To boost competitiveness and growth, advanced economies must continue with structural reforms: in product and labor markets—and confront vested interests in service sectors, to allow entrepreneurs to flourish and grow and create value.

We must also pay close attention to the social dimension. Growth alone is not enough. We need growth that supports jobs—we must not lose this generation of young people. We need inclusive growth that benefits the whole of society. We need decent social safety nets.

This is the policy path. And the world’s largest economies—the United States and the Eurozone in particular—have a special responsibility. They have begun the effort. It must be accelerated as a matter of urgency. The United States must reduce its fiscal deficit over the medium and long term, deal urgently with unemployment, and relieve pressure on overly-indebted households. Europe must deal urgently with the twin problems of sovereign and bank debt, and deal with them together. The countries at the heart of the crisis must implement the programs to which they have committed. And their European partners must do whatever it takes to support them—as they have committed to do.

New York Times

In the few short months since becoming the first woman to lead the monetary fund, Ms. Lagarde, 55, had taken her former European colleagues to task for not talking with a single voice to save the euro.
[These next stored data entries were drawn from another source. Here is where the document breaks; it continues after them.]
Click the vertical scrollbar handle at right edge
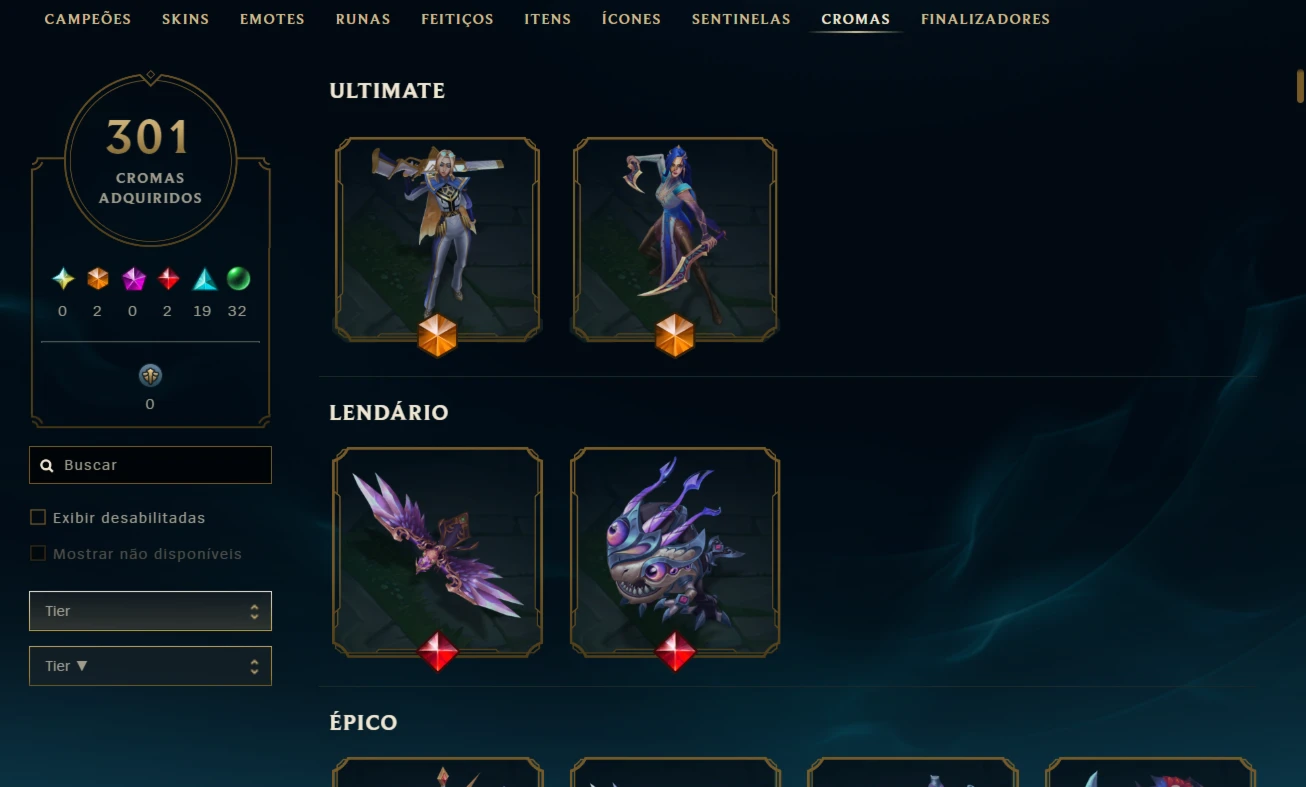The image size is (1306, 787). pos(1300,86)
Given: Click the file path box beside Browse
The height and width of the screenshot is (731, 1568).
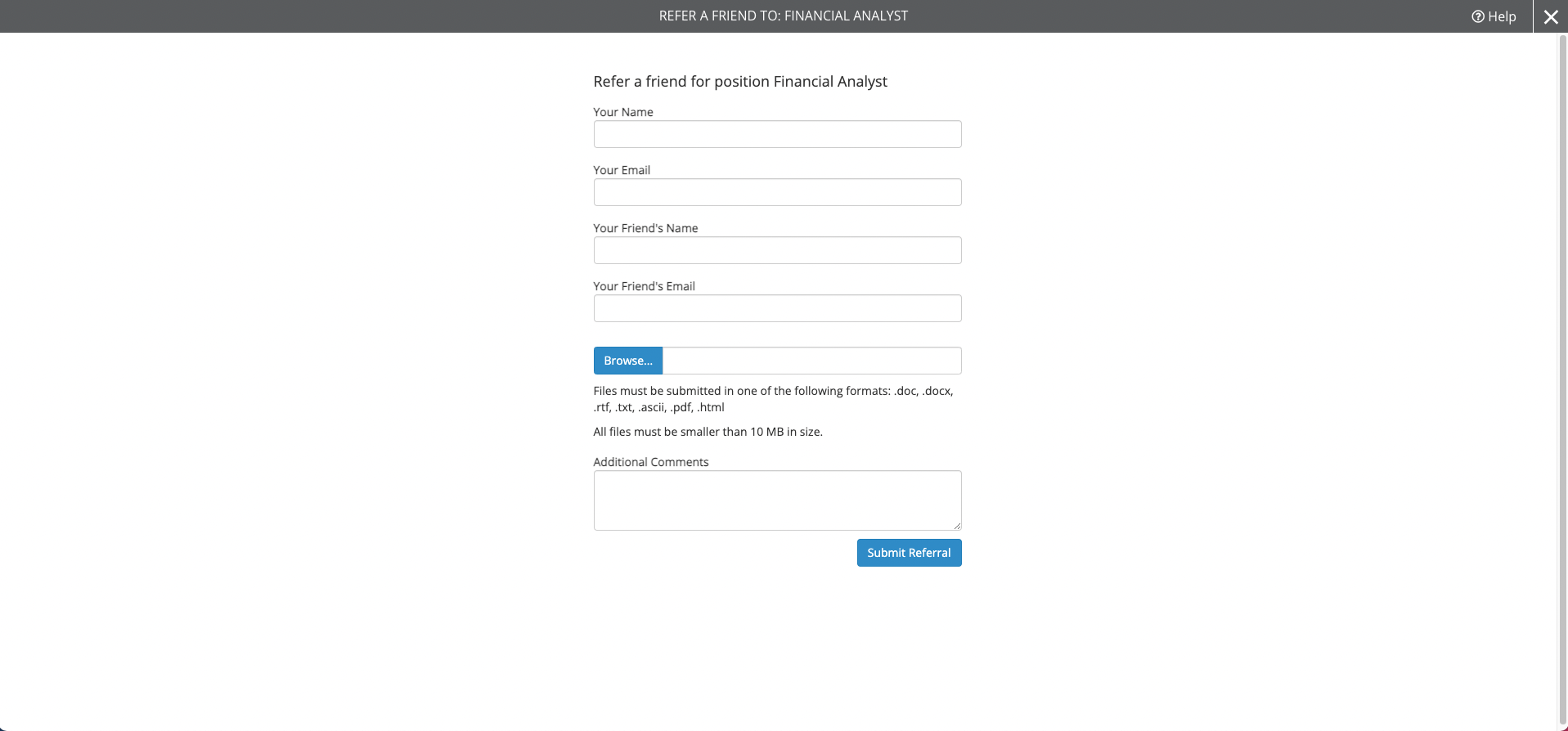Looking at the screenshot, I should point(811,361).
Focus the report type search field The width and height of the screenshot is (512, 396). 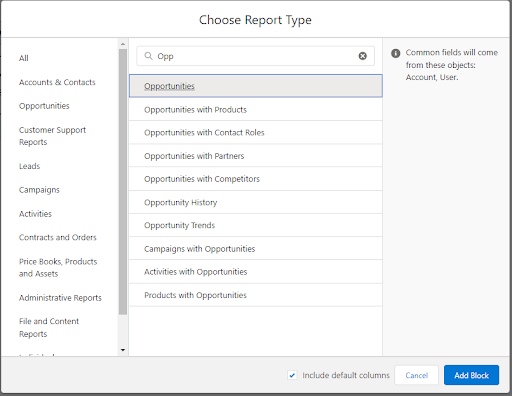coord(255,56)
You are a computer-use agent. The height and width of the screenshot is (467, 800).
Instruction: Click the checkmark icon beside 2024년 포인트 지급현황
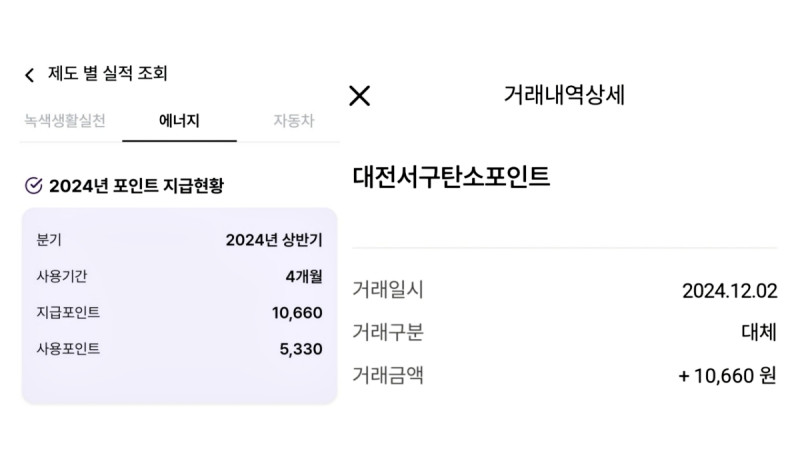pos(34,185)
In speech after speech, she had warned that the austerity that Europe was pressing on Greece and its debt-weakened neighbors was choking economic growth and needed to be tamed.

Worse, as far as the men seated in the room were concerned, Ms. Lagarde was partly responsible for the collapse of confidence bedeviling the financial markets. She had dared to state what few of them would admit publicly: European banks were not as sheltered from this storm as they might seem.

Wall Street Journal

  • Bob Davis & Sudeep Reddy, “Economic leaders warn of a ‘red zone’” (no link)

Russian Finance Minister Alexei Kudrin said that the G-20 “doesn’t have a clear, coordinated position. Most importantly, everyone sees the risks in the same way. But there are still some differences.”

Japanese Finance Minister Jun Azumi: “Concerns about Europe’s growing fiscal debt problems . . . are largest causes of global financial insecurity.”

PIMCO co-CEO Mohamed El-Erian: “It’s like an orchestra with two sides, each playing different music and looking to the conductor—and there is no conductor”

Financial Times

The debate has focused entirely on what cannot be done rather than what can – no eurozone bond, no monetisation, no bail-out, no break-up, no this, no that. As the world is discussing the next crisis resolution steps, the European authorities are still struggling with the implementation of the ratification of the rather minor changes to the EFSF agreed by the European Council on July 21, or the perverse debate about Finland’s request for collateral. European policy has been constantly lagging behind.

This will continue. On Thursday, the Bundestag will vote on the EFSF. In October, it will vote on the next loan tranche for Greece. In the new year, it will vote on the European Stability Mechanism, the successor to the EFSF. By then it may have to vote on a third Greek programme, as the second, not yet ratified programme, is already hopelessly out of date. There may be second programmes for Portugal and Ireland as well. Each, of course, will require a separate vote in Bundestag.

Washington Post

For the fathers of the euro, the end of the Cold War in 1990 was a time for worry as well as celebration. As they looked to the future, they were also obsessed with the continent’s bloody past. Would a new Europe, and especially a reunified Germany, reawaken old nationalist sentiments and lead again to the danger of war?

Germany’s Helmut Kohl and France’s Francois Mitterrand — and just about every European leader since — saw a common currency as essentially a political project, meant to cement European unity and remove that danger. For them, a world without the euro would have been a world increasingly threatened by conflict and perhaps even war.

Because of these fears, the euro project was rushed through without key agreement on the common political institutions that would have turned Europe into a truly unified economic zone.